### Rows on where the targets appear
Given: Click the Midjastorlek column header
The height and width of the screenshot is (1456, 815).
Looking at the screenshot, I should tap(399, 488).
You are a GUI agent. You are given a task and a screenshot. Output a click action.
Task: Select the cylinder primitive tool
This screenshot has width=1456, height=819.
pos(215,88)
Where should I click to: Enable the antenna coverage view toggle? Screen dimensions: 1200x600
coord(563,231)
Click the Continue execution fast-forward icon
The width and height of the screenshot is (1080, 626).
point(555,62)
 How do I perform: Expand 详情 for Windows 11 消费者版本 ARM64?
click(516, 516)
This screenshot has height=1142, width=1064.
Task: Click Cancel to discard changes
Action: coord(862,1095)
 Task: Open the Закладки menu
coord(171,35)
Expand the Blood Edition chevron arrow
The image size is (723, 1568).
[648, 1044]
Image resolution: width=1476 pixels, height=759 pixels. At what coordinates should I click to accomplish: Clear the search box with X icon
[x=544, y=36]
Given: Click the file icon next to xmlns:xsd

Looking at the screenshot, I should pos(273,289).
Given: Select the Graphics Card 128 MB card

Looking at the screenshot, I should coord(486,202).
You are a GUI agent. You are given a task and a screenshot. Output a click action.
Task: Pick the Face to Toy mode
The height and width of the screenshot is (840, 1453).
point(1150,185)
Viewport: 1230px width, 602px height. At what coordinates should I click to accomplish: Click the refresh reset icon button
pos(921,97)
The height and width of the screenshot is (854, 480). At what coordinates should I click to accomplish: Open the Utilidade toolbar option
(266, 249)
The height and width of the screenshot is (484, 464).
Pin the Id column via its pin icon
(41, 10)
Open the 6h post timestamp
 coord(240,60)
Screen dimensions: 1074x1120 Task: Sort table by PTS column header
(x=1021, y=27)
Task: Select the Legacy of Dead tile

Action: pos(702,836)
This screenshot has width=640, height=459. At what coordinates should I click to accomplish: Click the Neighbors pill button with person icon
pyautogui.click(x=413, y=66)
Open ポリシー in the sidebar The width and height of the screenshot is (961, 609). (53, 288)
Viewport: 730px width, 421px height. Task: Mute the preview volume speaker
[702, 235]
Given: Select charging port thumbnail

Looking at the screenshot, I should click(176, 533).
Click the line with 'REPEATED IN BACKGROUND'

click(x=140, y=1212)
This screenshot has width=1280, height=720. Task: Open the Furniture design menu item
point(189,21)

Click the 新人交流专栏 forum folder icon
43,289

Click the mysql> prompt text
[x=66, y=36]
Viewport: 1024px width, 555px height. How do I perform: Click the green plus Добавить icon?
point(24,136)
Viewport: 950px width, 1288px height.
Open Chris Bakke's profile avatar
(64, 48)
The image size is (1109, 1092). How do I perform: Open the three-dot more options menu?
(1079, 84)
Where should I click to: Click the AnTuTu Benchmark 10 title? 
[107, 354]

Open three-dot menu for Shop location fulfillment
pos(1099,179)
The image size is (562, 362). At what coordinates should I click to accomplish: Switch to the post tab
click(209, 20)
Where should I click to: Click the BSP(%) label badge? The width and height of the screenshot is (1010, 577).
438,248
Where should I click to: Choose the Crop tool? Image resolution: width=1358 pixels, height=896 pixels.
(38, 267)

### DIRECTIONS FOR THIS TASK
Rescale the listing from the line with "The image size is (562, 362)." up to and including its last line, writing out every line again, requests included, with each click coordinate in the answers multiplied by 2.5 and rounded to a whole number, halves rounded up. Leave the requests and the size figures in them unchanged.

### EXERCISE RESPONSE
The image size is (562, 362). At what coordinates should I click to accomplish: Switch to the post tab
click(523, 50)
Where should I click to: Click the BSP(%) label badge? The width and height of the screenshot is (1010, 577).
1095,620
Where should I click to: Choose the Crop tool? Image resolution: width=1358 pixels, height=896 pixels.
(95, 668)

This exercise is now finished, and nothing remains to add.